Freitag, 19.06.2015
Früher konnten deutsch-türkische Handelspartner die KKDF-Steuer nur per Vorkasse umgehen.

KfW-Bildarchiv / photothek.net

Früher konnten deutsch-türkische Handelspartner die KKDF-Steuer nur per Vorkasse umgehen.

Zukunftsmärkte
Neuer Beschluss befreit Importeure von KKDF-Steuer

Deutsche Geräte für Türkei günstiger

Maschinen- und Chemieproduktimporte in die Türkei sind seit Kurzem von der KKDF-Steuer befreit. Damit Mittelständler von der neuen Richtlinie profitieren können, müssen sie über Akkreditiv oder Nachnahme liefern.
Seit Mitte April 2015 können türkische Importeure deutsche Maschinen, Messgeräte und Chemieprodukte günstiger beziehen. Denn ein neuer Kabinettsbeschluss regelt für diese Waren eine Befreiung von der sogenannten KKDF-Steuer. Auch einige Kunststoffprodukte und gewisse Metalle sind neuerdings von ihr befreit.

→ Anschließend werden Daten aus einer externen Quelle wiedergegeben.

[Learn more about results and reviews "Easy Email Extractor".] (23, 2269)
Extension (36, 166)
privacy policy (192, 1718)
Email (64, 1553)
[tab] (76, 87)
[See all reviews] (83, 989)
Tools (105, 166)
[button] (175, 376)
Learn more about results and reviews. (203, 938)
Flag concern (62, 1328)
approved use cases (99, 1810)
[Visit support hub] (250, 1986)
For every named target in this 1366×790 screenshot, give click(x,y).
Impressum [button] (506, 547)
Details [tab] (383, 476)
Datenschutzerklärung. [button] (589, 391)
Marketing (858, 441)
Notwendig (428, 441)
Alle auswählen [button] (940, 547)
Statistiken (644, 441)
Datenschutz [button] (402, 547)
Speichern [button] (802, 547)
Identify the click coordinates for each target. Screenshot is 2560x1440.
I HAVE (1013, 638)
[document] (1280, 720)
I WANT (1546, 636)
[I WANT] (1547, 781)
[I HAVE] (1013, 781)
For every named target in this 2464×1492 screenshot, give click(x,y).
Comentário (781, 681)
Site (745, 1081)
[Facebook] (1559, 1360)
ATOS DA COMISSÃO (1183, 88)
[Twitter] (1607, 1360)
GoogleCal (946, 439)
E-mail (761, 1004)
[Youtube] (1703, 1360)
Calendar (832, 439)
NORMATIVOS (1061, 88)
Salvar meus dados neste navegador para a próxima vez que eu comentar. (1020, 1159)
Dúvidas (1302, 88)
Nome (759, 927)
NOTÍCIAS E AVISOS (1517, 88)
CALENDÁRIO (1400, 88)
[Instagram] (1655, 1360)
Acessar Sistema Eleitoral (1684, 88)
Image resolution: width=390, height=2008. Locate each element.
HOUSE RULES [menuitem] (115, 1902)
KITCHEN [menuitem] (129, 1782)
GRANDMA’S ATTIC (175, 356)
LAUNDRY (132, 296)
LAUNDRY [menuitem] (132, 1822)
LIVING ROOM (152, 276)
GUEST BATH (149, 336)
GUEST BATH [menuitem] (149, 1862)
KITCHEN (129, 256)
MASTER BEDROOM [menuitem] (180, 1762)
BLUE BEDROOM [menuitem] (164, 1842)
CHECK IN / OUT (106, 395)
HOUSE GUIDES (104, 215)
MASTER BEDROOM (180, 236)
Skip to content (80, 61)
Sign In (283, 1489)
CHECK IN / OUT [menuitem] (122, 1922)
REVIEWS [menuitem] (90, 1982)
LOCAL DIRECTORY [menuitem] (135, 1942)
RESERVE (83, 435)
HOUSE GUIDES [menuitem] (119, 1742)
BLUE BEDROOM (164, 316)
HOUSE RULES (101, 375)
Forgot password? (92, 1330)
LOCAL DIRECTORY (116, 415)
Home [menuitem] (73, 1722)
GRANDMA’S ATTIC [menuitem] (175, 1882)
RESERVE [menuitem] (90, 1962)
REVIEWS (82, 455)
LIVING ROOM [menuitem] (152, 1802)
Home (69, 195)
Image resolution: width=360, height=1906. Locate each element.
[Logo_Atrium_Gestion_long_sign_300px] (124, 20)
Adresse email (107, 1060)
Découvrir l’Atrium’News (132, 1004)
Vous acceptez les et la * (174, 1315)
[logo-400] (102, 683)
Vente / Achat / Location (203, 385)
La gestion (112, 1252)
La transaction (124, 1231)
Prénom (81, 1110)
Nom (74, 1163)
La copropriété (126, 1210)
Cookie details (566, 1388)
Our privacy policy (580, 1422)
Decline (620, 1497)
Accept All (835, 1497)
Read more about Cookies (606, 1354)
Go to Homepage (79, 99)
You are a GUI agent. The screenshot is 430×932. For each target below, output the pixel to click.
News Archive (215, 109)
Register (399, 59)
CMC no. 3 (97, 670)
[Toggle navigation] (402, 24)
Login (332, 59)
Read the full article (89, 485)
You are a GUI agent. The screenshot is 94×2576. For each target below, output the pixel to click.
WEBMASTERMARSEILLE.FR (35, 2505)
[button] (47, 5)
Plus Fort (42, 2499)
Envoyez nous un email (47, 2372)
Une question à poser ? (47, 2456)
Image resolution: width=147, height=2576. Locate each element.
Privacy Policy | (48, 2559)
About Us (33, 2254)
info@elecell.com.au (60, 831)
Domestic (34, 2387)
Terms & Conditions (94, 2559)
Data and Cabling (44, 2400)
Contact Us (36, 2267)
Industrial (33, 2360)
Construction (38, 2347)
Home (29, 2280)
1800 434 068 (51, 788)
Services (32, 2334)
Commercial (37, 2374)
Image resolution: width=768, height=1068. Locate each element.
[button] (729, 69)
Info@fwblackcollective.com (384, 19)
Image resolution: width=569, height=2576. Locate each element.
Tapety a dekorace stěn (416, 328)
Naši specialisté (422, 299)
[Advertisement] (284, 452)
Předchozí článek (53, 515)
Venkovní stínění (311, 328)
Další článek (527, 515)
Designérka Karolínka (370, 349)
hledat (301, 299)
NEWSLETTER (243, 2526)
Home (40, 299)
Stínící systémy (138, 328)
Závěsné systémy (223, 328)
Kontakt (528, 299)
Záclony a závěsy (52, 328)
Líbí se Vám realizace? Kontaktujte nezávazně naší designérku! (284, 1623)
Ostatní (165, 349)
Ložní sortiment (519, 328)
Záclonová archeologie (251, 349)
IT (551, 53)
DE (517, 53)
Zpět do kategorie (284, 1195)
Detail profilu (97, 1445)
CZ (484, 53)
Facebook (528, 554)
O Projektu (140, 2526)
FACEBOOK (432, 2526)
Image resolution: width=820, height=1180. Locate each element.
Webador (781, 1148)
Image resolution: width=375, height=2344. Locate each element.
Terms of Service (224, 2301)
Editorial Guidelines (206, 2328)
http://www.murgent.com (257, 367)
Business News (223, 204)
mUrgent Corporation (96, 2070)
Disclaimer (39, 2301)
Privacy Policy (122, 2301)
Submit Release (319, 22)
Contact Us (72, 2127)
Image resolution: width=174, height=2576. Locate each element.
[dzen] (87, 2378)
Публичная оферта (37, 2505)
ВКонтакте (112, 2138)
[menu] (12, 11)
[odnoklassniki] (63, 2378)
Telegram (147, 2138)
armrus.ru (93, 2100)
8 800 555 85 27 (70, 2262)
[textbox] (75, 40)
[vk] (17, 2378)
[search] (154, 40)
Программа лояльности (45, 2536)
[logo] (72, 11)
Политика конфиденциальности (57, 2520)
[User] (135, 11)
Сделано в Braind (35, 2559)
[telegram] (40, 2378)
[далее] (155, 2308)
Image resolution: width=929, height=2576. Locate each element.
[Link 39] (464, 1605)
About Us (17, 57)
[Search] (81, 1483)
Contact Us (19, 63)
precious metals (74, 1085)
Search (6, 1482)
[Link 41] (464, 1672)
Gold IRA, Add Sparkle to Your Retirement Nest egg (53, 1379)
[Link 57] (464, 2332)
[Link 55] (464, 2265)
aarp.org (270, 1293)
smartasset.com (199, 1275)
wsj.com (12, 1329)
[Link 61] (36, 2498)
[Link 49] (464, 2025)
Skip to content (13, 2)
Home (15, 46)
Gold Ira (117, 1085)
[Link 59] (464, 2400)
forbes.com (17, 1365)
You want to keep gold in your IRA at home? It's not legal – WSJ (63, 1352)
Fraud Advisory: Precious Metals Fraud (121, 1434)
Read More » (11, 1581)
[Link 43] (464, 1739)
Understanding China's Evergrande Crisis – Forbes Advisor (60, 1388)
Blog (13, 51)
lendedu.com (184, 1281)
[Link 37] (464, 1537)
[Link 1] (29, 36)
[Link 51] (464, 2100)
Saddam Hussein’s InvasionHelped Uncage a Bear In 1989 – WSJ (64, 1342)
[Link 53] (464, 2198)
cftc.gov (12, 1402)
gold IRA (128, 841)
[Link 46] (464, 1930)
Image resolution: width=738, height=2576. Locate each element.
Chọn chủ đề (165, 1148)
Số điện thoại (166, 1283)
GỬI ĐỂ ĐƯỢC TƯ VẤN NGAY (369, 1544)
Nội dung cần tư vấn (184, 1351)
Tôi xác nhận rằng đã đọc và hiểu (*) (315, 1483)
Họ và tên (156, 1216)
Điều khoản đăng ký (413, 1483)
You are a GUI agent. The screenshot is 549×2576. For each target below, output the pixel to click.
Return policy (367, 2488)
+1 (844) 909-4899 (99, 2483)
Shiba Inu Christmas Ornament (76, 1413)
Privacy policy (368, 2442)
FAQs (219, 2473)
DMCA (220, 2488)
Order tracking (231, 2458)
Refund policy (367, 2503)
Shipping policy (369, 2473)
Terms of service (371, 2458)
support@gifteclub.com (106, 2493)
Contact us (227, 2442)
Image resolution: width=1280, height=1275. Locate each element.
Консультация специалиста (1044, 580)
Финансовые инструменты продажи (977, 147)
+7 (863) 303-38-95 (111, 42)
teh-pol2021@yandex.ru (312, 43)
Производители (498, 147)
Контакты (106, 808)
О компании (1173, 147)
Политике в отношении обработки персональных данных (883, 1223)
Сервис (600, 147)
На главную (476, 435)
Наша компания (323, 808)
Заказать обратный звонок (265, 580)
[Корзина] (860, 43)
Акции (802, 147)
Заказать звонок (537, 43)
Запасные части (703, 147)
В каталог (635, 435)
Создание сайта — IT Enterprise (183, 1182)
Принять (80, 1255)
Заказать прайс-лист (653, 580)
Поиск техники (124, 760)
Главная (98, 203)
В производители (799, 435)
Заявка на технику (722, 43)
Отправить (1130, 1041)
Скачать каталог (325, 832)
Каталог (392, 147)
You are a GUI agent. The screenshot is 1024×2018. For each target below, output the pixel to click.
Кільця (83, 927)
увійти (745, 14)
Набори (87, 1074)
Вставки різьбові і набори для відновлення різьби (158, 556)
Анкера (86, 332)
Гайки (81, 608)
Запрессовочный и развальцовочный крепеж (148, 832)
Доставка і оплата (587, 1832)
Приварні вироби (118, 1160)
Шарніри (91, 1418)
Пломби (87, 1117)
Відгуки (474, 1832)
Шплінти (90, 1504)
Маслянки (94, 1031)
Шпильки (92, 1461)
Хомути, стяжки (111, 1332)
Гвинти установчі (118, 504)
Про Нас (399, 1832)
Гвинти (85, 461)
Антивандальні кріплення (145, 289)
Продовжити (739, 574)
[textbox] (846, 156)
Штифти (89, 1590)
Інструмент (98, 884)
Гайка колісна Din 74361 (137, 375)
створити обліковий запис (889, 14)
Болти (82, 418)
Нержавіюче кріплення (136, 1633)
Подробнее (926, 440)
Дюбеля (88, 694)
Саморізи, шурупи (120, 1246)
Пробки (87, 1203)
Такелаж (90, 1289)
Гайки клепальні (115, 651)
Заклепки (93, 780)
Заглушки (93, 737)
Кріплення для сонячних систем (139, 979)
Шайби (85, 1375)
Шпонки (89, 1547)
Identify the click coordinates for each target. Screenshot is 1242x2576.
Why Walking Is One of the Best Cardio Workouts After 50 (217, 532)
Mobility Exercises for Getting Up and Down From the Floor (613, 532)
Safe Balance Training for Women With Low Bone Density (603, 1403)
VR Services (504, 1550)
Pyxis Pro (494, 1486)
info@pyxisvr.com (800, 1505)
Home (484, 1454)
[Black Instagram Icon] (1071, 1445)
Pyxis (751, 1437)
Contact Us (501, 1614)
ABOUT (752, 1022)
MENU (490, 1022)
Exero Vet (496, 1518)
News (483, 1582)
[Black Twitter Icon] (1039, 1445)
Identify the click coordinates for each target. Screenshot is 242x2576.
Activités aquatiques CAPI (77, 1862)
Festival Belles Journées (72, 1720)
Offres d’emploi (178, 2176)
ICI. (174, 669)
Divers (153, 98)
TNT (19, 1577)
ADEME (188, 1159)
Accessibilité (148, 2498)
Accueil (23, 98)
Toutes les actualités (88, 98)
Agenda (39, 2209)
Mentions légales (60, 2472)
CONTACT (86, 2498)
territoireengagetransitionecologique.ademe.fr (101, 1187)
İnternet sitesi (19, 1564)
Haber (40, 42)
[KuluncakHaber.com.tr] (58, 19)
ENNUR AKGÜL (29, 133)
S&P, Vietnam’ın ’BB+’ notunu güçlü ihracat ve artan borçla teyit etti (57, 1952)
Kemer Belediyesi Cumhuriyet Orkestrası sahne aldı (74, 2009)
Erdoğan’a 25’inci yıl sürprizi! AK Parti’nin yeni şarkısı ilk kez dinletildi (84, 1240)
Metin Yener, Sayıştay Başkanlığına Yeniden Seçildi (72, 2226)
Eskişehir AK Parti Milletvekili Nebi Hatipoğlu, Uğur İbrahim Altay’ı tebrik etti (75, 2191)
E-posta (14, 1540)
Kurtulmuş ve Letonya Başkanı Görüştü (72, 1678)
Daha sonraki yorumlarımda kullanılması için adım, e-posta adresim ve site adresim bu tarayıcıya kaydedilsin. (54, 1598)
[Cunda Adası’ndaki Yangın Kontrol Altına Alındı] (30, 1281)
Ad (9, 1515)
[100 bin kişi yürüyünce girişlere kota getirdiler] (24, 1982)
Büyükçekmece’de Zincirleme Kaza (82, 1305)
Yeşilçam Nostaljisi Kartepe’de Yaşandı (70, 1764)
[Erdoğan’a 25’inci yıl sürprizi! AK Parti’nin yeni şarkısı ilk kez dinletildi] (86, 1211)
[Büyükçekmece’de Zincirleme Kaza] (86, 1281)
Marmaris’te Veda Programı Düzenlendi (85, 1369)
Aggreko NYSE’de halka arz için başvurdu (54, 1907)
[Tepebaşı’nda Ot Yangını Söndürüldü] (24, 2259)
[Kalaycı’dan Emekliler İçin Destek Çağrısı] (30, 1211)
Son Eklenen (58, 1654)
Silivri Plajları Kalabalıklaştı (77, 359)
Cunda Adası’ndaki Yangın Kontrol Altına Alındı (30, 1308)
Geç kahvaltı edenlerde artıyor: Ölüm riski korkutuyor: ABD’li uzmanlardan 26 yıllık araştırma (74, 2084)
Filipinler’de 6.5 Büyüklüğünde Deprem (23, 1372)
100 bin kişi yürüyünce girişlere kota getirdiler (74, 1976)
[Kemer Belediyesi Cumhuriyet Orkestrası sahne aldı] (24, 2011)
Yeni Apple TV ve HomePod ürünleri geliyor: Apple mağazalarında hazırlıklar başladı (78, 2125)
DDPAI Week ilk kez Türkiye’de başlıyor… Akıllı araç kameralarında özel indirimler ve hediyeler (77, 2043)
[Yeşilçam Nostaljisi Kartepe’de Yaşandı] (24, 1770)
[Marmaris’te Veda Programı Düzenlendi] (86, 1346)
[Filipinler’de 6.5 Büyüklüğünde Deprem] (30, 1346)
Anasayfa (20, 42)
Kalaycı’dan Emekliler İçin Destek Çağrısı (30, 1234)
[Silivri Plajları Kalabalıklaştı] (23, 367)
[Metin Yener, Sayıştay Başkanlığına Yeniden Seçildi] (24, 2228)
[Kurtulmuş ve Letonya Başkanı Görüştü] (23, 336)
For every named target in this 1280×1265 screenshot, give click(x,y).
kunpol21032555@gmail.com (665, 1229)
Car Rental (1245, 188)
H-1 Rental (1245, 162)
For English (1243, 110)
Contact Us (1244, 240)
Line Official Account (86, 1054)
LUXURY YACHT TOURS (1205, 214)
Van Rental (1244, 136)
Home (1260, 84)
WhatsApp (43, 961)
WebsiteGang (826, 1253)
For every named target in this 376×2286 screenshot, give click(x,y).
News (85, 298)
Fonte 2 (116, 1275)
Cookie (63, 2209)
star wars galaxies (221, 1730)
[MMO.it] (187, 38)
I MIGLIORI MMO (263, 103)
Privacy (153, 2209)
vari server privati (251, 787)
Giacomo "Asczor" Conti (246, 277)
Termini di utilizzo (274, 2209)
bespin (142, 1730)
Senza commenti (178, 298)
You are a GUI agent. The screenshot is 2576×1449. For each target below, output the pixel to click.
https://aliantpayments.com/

Die Abgabe war für Importeure bis dato verpflichtend. Sie betrug sechs Prozent des Warenwertes und floss in den Fond zur Unterstützung der Ressourcennutzung (türkische Abkürzung des Fonds: KKDF). Dieser wurde 1988 eingeführt, um wirtschaftlich schwächere Regionen zu unterstützen.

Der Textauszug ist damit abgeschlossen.